* Document passage *
■ ■ ■ ■

I attempted watching Your Name (2018) yesterday, but it was to no avail. It made me too emotional to continue watching it, let alone write about it, so I’m taking it appropriately easy following delving into the quest that was Sátántangó. I’ve always been fond of the V/H/S franchise and I reckon it’s pretty unlikely a lot of you reading this are aware that another installment has been released.

The news correspondent in this segment of the film really did remind me of Gale Weathers in Wes Craven’s Scream movies and this film did a good job with the limited time it had to add a level of empathy to such a character.

These films have been a breath of fresh air as far as the horror genre is concerned over the past decade, they’re never overly serious, nor are they too much of a parody. Sure, certain skits in the previous ones varied from mediocre to incredible – but that’s my exact point, they always try something new, and twenty minutes into watching this one, I’m impressed.

There are still some brilliantly comedic parodies of the mainstream media too, there’s a lot of subliminal shots in this movie towards other creators and institutions and that’s what art is all about sometimes…

In terms of the narrative structure, these films only get better – displaying video cassette presentations within found footage presentations, like a Babushka doll of horror. The content itself always has its ups and downs, but it only adds to why these films are so impressive in my eyes – they always deliver something unexpected and are rarely focused purely upon the gore, but rather, the cinematography and absurdity of all that goes on during their runtime. Take these opening paragraphs as my regards for the previous movies, I suppose.

Directed by: Jennifer Reeder, Chloe Okuno, Simon Barrett, Timo Tjahjanto & Ryan Prows.

■ ■ ■ ■

* Problem set *
(a) Using the V/H/S review, say whether each statement agrees with it. Answer yes or no for each and quote the deciding words. (i) The writer finished watching Your Name yesterday. (ii) The news correspondent reminded the writer of Gale Weathers in the Scream movies. (iii) The writer says these films focus mainly on gore.
(b) In the V/H/S review, what is the films' narrative structure likened to?
(c) Please reproduce word for word the stretch of the V/H/S review from "In terms of" through "movies, I suppose.".

* Records supplied *
■ ■ ■ ■

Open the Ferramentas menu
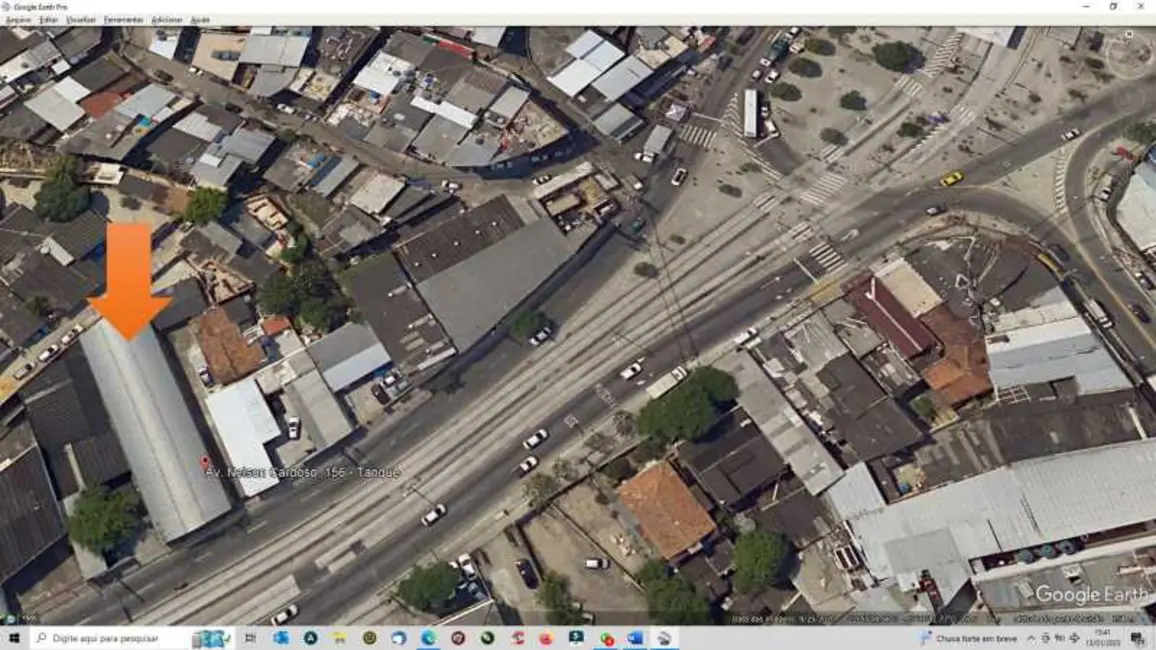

■ ■ ■ ■

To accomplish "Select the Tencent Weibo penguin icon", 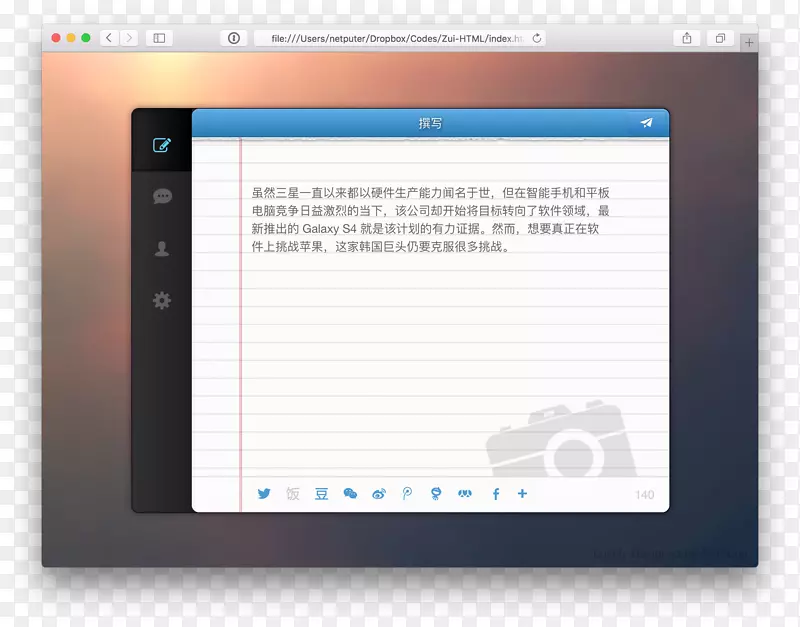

■ ■ ■ ■

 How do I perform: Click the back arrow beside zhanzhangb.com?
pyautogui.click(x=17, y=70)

■ ■ ■ ■

* Expected results *
(a)
(i) No: "I attempted watching Your Name (2018) yesterday, but it was to no avail."
(ii) Yes: "The news correspondent in this segment of the film really did remind me of Gale Weathers in Wes Craven’s Scream movies"
(iii) No: "are rarely focused purely upon the gore"

(b) A Babushka doll of horror.

(c)
In terms of the narrative structure, these films only get better – displaying video cassette presentations within found footage presentations, like a Babushka doll of horror. The content itself always has its ups and downs, but it only adds to why these films are so impressive in my eyes – they always deliver something unexpected and are rarely focused purely upon the gore, but rather, the cinematography and absurdity of all that goes on during their runtime. Take these opening paragraphs as my regards for the previous movies, I suppose.